Por fim, a Lei nº 11.095/04, revogou a Lei n.° 699/53, e manteve a proibição administrativa, prevista na Lei n.º 8984/96, fixando o valor da multa em R$ 400,00, (quatrocentos reais), e acrescentando a possibilidade da “grafitagem” desde que autorizada pelo proprietário do imóvel. Ressalte-se que os demais dispositivos da Lei n.° 8984/96, permanecem em vigor, sendo afastada apenas a aplicabilidade dos dispositivos que forem contrários a nova lei Municipal.
“Art. 100. É proibido pichar, desenhar ou escrever em muros, fachadas, colunas, paredes, postes, árvores, abrigos de paradas de coletivos, placas de sinalização, equipamentos de mobiliário urbano, monumentos ou qualquer lugar de uso público e privado.
Parágrafo único. Mediante autorização do proprietário do imóvel e obedecida a legislação específica, poderá ser executada a pintura artística em muros e fachadas de edificação.”
Pena - Multa de R$ 400,00 (quatrocentos reais).(Art. 301.)
Parágrafo único. A multa será aplicada ao responsável.
Considerações Finais
Atualmente está em trâmite o projeto de Lei n.° 706/2007, que passa a considerar os grafites como uma conduta legalizada (diferente da pichação), desde que exista o consentimento do proprietário, tendo como definição o seguinte:
Grafite: “a prática que tem como objetivo valorizar o patrimônio público e privado mediante a manifestação artística sob o consentimento de seus proprietários”.
Quanto à pichação ou a grafitagem sem o consentimento do proprietário do imóvel, atualmente em Curitiba tem se adotado a prática de:
O pichador adulto preso é encaminhado pela Polícia Militar ou pela Guarda Municipal a Delegacia de Proteção ao Meio Ambiente.
O pichador adolescente apreendido é encaminhado para a Delegacia do Adolescente. Segundo dados divulgados na imprensa, em 2007 foram registrados 93 casos e em 2008, foram, 82 casos de pichação, nesta Delegacia especializada.
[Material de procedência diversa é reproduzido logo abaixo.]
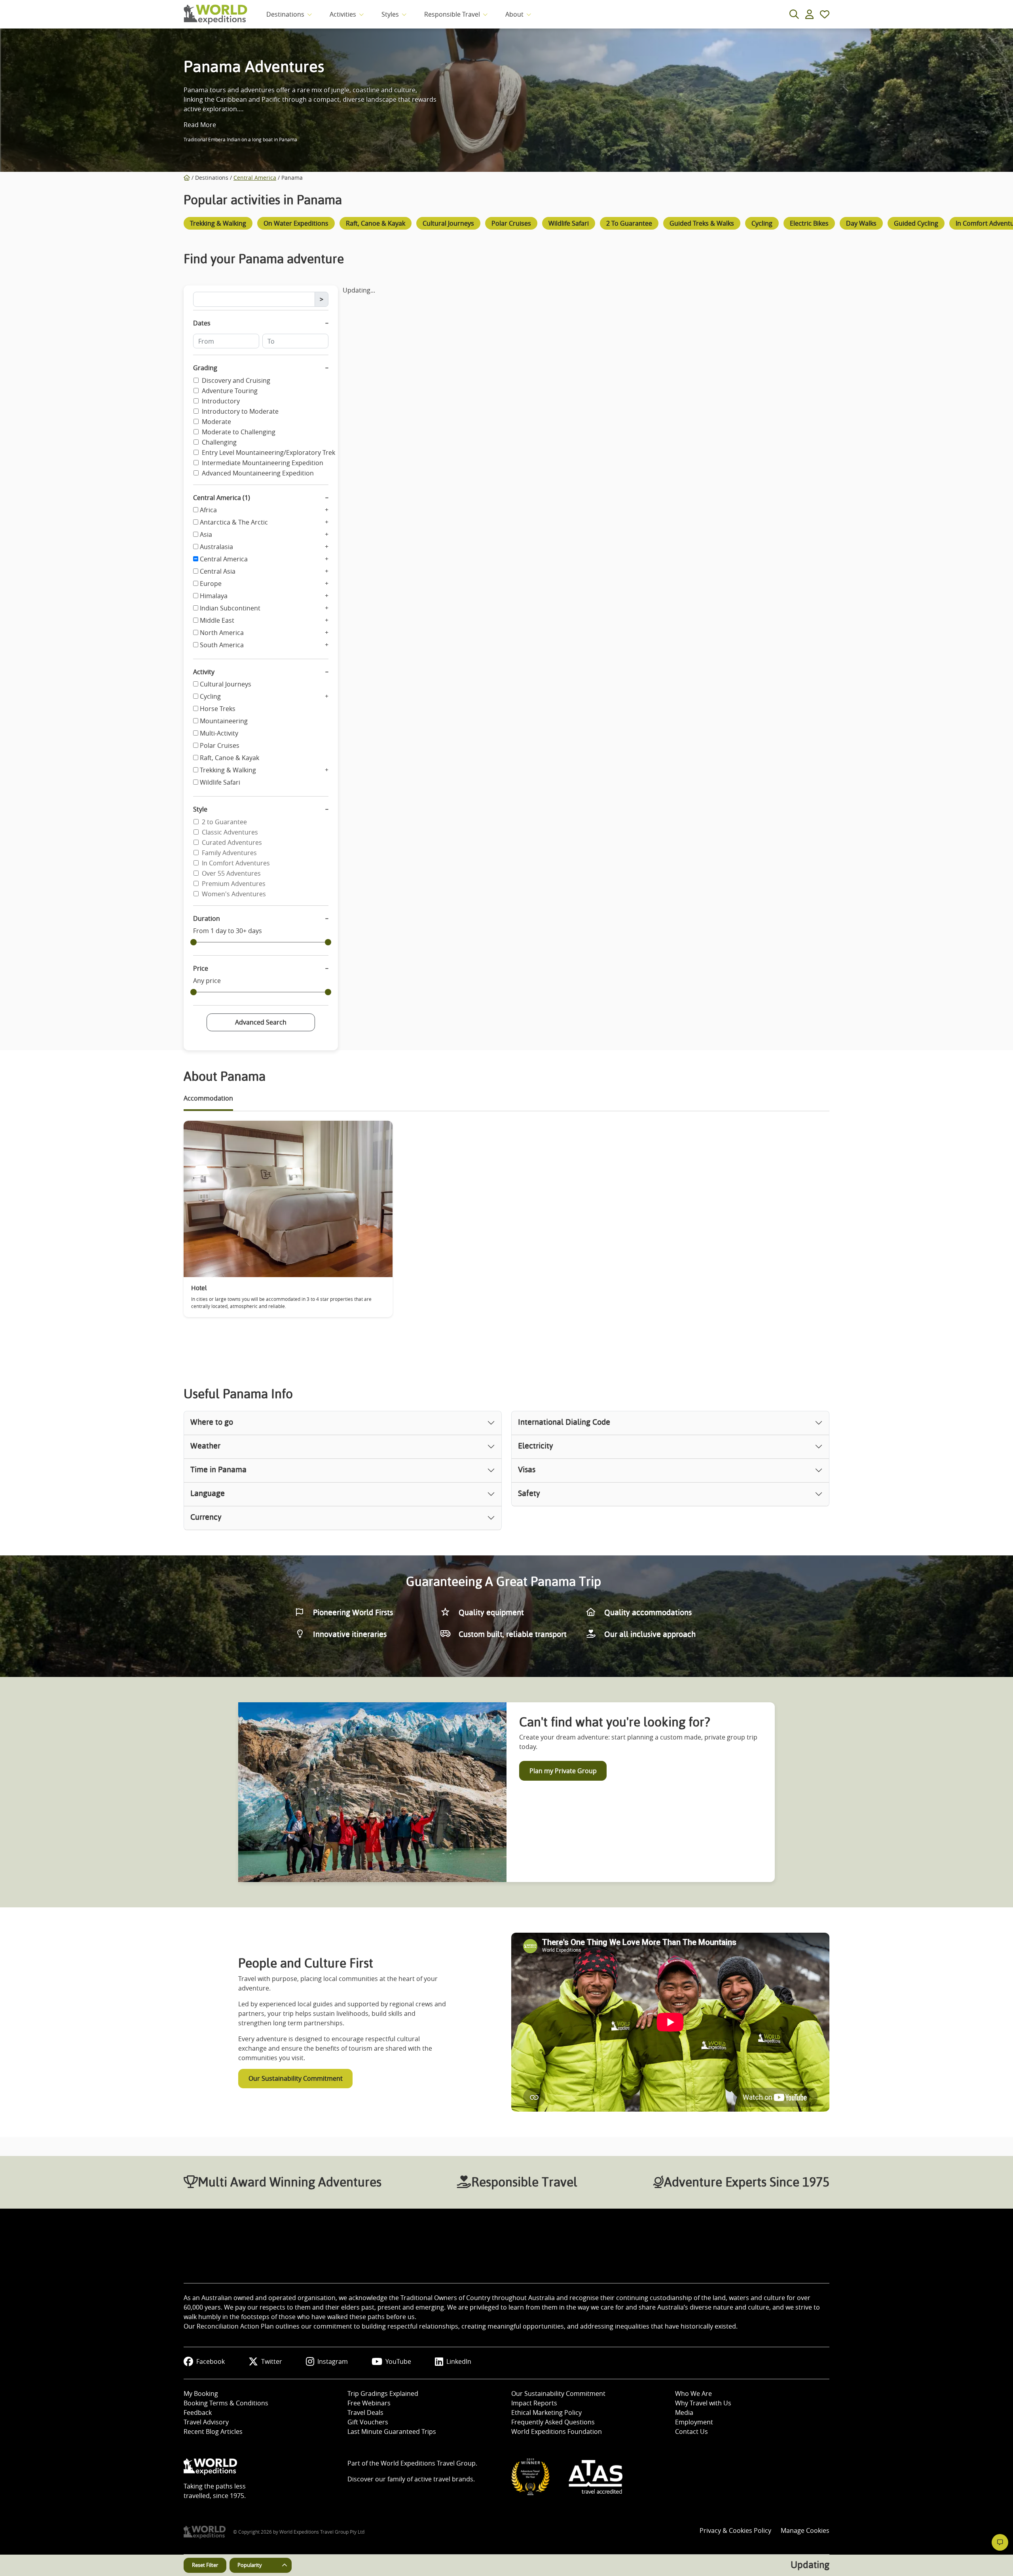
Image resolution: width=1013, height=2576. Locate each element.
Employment (694, 2422)
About (514, 14)
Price (200, 968)
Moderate (216, 421)
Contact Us (691, 2431)
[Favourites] (824, 14)
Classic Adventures (230, 832)
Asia (206, 534)
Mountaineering (224, 720)
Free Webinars (369, 2403)
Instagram (332, 2361)
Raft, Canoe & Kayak (229, 757)
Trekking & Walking (228, 770)
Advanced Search (260, 1022)
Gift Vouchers (367, 2422)
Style (200, 809)
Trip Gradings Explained (382, 2393)
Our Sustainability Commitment (296, 2078)
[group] (218, 225)
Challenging (219, 442)
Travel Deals (365, 2412)
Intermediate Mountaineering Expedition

Para ter uma idéia da quantidade de pichações feitas na cidade pode-se ter como exemplo os dados da guarda municipal, que atendeu 755 ocorrências desta natureza no ano passado (2008), que resultaram em 142 detenções.
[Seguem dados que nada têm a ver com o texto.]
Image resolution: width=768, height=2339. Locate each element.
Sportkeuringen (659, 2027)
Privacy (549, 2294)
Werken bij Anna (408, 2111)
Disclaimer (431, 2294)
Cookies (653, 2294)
Em Curitiba a pichação e o grafite são incluídos em uma lei municipal, que prevê pena pecuniária aliada à proibição de participar de concursos públicos municipais por dois anos. A lei vale quando a pessoa é detida por um guarda municipal ou por fiscais da secretária municipal do urbanismo.
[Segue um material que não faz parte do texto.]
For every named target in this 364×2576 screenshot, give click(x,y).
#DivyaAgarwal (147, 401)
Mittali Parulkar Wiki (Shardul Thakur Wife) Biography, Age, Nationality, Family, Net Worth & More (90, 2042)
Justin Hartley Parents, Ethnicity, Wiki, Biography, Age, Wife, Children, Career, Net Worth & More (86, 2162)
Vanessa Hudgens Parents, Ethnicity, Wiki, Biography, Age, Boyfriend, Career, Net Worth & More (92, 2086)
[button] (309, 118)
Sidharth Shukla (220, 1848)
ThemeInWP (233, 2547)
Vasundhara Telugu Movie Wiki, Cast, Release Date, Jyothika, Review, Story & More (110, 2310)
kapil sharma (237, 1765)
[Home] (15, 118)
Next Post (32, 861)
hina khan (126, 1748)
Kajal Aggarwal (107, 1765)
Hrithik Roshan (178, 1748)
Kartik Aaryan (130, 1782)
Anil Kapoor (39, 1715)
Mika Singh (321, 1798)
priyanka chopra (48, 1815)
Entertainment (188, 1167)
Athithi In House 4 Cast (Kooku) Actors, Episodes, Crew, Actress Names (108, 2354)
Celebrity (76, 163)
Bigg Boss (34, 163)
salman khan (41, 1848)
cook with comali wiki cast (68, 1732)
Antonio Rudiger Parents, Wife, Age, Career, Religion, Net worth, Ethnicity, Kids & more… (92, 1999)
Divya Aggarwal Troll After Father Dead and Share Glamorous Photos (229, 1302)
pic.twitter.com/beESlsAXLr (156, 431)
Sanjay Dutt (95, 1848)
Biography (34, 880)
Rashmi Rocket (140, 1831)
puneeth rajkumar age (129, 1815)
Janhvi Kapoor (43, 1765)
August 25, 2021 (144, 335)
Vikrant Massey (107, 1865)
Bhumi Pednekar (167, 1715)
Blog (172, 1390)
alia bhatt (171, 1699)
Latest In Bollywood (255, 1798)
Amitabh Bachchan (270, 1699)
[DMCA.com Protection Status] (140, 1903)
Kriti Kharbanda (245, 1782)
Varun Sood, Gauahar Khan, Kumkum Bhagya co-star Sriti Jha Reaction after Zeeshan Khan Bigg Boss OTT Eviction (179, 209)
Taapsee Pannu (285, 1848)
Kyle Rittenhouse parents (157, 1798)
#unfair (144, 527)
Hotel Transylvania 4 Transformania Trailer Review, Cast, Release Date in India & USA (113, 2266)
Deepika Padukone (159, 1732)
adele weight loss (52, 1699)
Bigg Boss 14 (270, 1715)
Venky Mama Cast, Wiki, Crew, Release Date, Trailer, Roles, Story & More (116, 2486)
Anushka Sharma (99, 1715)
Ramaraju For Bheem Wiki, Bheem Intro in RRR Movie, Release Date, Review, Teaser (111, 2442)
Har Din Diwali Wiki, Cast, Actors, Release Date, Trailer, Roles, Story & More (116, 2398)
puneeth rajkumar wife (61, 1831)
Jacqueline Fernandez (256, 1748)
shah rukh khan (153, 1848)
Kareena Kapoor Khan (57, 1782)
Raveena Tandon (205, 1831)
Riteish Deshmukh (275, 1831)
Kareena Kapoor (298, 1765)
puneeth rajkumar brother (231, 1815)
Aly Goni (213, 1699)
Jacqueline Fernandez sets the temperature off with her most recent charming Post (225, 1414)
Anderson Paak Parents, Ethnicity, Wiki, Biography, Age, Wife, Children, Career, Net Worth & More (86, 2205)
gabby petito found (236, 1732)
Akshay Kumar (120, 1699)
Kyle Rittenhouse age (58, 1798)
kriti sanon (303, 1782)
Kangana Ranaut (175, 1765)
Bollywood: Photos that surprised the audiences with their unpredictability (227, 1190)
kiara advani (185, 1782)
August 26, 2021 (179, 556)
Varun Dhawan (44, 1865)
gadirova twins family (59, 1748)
Em outras cidades não tem sido muito diferente, temos como exemplo o caso nacionalmente conhecido da “mulher que pichou a Bienal de SP”.
Como resultado ficou presa 53 dias, e após o julgamento foi condenada a quatro anos de prisão em regime semi-aberto por ter pichado a Bienal de São Paulo, em outubro do ano passado.
Concluísse assim que, pichar não é legal além de ter todas as suas complicações de acordo com a esfera de competência e o dano propriamente dito.